RECORD LIST.
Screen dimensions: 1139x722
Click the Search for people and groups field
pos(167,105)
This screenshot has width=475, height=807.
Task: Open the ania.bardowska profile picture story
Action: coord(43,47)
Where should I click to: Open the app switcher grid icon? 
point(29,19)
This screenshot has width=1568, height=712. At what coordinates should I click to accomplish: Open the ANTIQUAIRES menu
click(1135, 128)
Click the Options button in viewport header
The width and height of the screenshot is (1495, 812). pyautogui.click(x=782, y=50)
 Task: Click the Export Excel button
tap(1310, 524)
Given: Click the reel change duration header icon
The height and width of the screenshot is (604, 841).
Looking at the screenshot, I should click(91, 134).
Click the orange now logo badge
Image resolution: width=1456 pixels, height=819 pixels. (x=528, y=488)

WHAT THE TASK REQUIRES. Rewrite the lines above, replacing "Export Excel" with "Export CSV" and leaving everything else unchanged.

TASK RESPONSE.
Screen dimensions: 1139x722
Click the Search for people and groups field
pos(167,105)
This screenshot has width=475, height=807.
Task: Open the ania.bardowska profile picture story
Action: coord(43,47)
Where should I click to: Open the app switcher grid icon? 
point(29,19)
This screenshot has width=1568, height=712. At what coordinates should I click to accomplish: Open the ANTIQUAIRES menu
click(1135, 128)
Click the Options button in viewport header
The width and height of the screenshot is (1495, 812). pyautogui.click(x=782, y=50)
 Task: Click the Export CSV button
tap(1310, 524)
Given: Click the reel change duration header icon
The height and width of the screenshot is (604, 841).
Looking at the screenshot, I should click(91, 134).
Click the orange now logo badge
Image resolution: width=1456 pixels, height=819 pixels. (x=528, y=488)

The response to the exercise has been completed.